§ REQUIREMENT:
Output range, inclusive: from the line containing "The image size is (810, 619)." to the line containing "Task: Click the tapered hub product photo". Restate those lines from the data below word for word and only those.

§ LISTED ENTRIES:
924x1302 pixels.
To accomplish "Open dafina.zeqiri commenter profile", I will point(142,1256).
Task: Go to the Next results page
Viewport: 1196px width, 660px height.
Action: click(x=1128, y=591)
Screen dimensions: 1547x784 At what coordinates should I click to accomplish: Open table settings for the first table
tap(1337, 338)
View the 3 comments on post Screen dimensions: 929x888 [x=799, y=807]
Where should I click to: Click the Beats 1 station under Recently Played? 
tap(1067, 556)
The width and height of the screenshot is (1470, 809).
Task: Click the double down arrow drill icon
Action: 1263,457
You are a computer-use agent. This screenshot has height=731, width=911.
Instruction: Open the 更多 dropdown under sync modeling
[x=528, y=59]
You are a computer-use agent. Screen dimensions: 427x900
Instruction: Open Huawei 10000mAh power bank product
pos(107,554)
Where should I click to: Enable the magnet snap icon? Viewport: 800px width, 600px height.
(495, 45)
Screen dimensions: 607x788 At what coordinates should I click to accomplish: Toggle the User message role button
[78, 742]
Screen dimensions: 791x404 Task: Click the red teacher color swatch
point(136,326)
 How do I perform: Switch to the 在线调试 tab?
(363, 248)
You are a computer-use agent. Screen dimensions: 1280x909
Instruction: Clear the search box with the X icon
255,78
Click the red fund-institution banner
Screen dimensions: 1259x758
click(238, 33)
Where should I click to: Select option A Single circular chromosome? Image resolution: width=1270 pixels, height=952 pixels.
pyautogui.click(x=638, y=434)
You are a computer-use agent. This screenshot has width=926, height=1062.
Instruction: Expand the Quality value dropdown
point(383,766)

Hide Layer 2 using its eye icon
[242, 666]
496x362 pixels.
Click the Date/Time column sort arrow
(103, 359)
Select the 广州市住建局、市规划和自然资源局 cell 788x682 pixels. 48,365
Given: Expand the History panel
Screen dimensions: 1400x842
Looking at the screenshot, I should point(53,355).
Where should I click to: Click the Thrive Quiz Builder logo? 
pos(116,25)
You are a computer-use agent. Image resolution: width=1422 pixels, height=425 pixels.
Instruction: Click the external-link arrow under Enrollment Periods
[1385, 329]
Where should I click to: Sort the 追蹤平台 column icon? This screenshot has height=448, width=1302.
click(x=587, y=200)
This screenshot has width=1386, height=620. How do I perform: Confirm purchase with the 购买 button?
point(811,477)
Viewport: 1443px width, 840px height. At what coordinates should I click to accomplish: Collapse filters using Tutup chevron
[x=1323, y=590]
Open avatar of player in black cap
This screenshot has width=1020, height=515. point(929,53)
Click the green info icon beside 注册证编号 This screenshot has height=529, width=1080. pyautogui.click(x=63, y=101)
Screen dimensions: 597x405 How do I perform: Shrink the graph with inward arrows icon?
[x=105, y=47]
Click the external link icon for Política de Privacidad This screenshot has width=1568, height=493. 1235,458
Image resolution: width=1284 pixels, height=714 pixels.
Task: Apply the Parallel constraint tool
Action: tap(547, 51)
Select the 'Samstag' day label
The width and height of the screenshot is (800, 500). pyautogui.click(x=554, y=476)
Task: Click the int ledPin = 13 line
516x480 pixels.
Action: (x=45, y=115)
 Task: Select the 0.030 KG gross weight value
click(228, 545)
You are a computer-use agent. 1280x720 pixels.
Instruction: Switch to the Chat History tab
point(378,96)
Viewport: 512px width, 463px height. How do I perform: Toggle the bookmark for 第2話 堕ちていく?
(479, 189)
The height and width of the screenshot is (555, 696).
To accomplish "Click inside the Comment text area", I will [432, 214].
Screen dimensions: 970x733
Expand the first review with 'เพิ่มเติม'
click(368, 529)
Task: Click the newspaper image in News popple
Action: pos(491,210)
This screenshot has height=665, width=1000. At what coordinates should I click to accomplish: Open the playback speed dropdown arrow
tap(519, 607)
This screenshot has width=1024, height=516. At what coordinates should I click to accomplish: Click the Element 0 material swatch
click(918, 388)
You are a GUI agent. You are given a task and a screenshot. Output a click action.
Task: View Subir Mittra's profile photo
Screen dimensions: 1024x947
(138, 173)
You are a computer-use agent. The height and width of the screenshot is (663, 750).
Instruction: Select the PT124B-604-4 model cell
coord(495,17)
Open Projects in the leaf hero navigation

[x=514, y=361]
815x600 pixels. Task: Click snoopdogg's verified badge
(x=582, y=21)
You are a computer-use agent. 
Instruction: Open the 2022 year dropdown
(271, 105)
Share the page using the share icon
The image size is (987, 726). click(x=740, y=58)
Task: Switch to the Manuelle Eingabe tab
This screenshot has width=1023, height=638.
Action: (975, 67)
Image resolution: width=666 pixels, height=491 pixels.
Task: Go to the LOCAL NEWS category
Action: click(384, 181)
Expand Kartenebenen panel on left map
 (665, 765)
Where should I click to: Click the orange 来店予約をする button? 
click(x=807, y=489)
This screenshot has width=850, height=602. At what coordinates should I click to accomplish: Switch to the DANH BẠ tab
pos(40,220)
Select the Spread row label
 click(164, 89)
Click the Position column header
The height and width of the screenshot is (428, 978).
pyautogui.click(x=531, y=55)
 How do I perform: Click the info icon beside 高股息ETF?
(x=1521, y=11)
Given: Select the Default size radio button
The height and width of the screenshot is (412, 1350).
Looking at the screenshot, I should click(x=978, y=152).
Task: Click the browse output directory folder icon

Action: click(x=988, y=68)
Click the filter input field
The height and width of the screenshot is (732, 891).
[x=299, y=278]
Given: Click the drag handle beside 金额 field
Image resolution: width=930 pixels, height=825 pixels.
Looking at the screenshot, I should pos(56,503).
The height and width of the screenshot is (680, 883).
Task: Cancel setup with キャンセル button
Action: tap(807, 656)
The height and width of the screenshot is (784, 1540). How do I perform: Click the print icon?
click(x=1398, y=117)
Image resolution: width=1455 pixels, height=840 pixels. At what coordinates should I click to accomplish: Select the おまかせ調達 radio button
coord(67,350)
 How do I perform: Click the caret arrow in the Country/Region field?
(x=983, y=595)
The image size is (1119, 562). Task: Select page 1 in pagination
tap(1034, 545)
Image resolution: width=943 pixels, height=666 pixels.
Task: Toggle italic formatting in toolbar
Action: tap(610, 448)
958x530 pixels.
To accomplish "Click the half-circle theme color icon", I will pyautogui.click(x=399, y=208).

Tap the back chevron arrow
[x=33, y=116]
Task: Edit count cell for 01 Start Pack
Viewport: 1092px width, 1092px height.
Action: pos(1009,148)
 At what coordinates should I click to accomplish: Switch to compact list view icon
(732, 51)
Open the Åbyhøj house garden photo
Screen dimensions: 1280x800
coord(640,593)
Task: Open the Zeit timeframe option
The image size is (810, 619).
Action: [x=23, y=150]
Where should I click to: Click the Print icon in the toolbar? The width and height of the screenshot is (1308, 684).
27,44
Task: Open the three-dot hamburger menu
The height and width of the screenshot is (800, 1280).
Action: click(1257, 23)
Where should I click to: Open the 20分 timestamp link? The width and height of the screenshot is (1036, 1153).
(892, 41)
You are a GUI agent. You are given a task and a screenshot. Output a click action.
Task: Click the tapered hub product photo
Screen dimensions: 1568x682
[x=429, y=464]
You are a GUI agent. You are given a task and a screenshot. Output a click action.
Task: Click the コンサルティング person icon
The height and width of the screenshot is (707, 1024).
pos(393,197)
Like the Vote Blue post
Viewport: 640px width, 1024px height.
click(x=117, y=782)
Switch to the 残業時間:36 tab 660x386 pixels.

§ RESULT BELOW:
The image size is (810, 619).
Action: [x=23, y=150]
Where should I click to: Click the Print icon in the toolbar? The width and height of the screenshot is (1308, 684).
27,44
Task: Open the three-dot hamburger menu
The height and width of the screenshot is (800, 1280).
Action: click(1257, 23)
Where should I click to: Open the 20分 timestamp link? The width and height of the screenshot is (1036, 1153).
(892, 41)
You are a GUI agent. You are given a task and a screenshot. Output a click action.
Task: Click the tapered hub product photo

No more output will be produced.